Google Ad Revenue Slowdown Suggests Optimism for Broader Market

Google Ad Revenue Slowdown Suggests Optimism for Broader Market

In its Q1 results announced earlier this week, Alphabet's ad revenue growth slowed significantly due to the coronavirus pandemic. But the slowdown was in line with the upper end of our expectations for the digital ad market, meaning cautious optimism may be in order for Q2.

Search ad revenues, which account for the bulk of Google’s ad revenues, were up about 9% worldwide in Q1, a significant deceleration. Alphabet CFO Ruth Porat explained that there had been an “abrupt” decline in Google’s search ad business, with a year-over-year decline in search ad revenues in March in the mid-teens.

Google's programmatic display business Google Network posted Q1 revenue growth in the low single digits (4% year over year). Similar to search, Porat described a situation of “healthy year-on-year growth for the first two months of the quarter,” followed by a decline in March that amounted to a low-double-digit percentage decrease compared with a year prior.

In both cases, Google’s results for Q1 are roughly in line with our more optimistic expectations. We expected flat growth for search in Q1 in the US. Google came in above that, suggesting that search ad spending declines began later in March than expected. Additionally, Google’s search business is internationally diversified, and Alphabet execs noted that impacts came at different times in different geographies and have been “muted” in Asia.

On the display side, we had expected Q1 growth of between 2.1% and 8.5% for the overall US display market. Google’s results fall within that range, though its reported low-double-digit revenue declines for late March worldwide are better than our Q2 outlook for the US. Again, US results could be worse than those elsewhere.

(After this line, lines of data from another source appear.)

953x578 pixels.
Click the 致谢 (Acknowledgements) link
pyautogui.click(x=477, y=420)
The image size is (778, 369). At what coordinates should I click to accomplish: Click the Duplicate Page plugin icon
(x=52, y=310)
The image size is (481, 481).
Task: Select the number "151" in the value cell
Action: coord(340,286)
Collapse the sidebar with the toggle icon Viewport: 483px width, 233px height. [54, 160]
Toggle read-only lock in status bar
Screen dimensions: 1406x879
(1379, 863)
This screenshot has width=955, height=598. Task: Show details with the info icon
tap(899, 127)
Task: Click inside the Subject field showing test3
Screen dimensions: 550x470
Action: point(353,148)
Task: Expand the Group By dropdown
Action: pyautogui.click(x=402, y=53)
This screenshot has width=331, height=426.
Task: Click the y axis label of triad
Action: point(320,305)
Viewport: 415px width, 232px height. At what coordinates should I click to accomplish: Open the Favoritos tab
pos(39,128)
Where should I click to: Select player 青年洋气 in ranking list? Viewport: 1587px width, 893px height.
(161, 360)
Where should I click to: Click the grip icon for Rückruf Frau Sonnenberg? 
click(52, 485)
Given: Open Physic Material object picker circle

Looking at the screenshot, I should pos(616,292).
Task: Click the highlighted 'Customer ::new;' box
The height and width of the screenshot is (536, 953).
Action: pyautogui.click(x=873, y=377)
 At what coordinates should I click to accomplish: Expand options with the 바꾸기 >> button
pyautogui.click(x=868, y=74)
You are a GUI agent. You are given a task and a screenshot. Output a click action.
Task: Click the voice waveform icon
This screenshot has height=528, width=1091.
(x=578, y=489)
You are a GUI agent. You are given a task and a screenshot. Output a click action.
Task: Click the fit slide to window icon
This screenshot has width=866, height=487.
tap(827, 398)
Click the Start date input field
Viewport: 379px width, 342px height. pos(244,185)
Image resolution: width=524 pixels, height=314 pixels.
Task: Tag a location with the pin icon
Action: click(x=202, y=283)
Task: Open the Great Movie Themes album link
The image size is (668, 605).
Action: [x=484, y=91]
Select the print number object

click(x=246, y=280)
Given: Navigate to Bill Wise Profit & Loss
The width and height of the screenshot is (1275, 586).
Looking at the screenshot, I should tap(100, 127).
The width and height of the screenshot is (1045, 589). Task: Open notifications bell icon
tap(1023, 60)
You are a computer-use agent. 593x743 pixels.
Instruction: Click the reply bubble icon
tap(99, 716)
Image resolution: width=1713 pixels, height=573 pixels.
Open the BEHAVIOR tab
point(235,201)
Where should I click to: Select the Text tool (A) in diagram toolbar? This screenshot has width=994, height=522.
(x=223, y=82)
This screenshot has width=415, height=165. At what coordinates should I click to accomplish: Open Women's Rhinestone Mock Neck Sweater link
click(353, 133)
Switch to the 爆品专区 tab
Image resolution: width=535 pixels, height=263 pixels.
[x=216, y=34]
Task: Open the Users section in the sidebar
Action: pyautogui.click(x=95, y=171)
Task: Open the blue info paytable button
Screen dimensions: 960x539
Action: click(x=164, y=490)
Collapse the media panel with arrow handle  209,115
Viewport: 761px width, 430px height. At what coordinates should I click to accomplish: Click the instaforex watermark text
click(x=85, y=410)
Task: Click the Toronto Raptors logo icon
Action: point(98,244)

And YouTube was a bright spot for worldwide growth—as we expect digital video overall will be in the US. YouTube ad revenues were up by 33% in Q1, which represented an acceleration compared with Q4 2019 and was substantially higher than our pre-pandemic full-year growth expectations. The slowdown in spending in March translated to a high-single-digit increase over last year. That means YouTube's January and February revenue growth was much better than expected, and the slowdown might not be as bad as we had feared.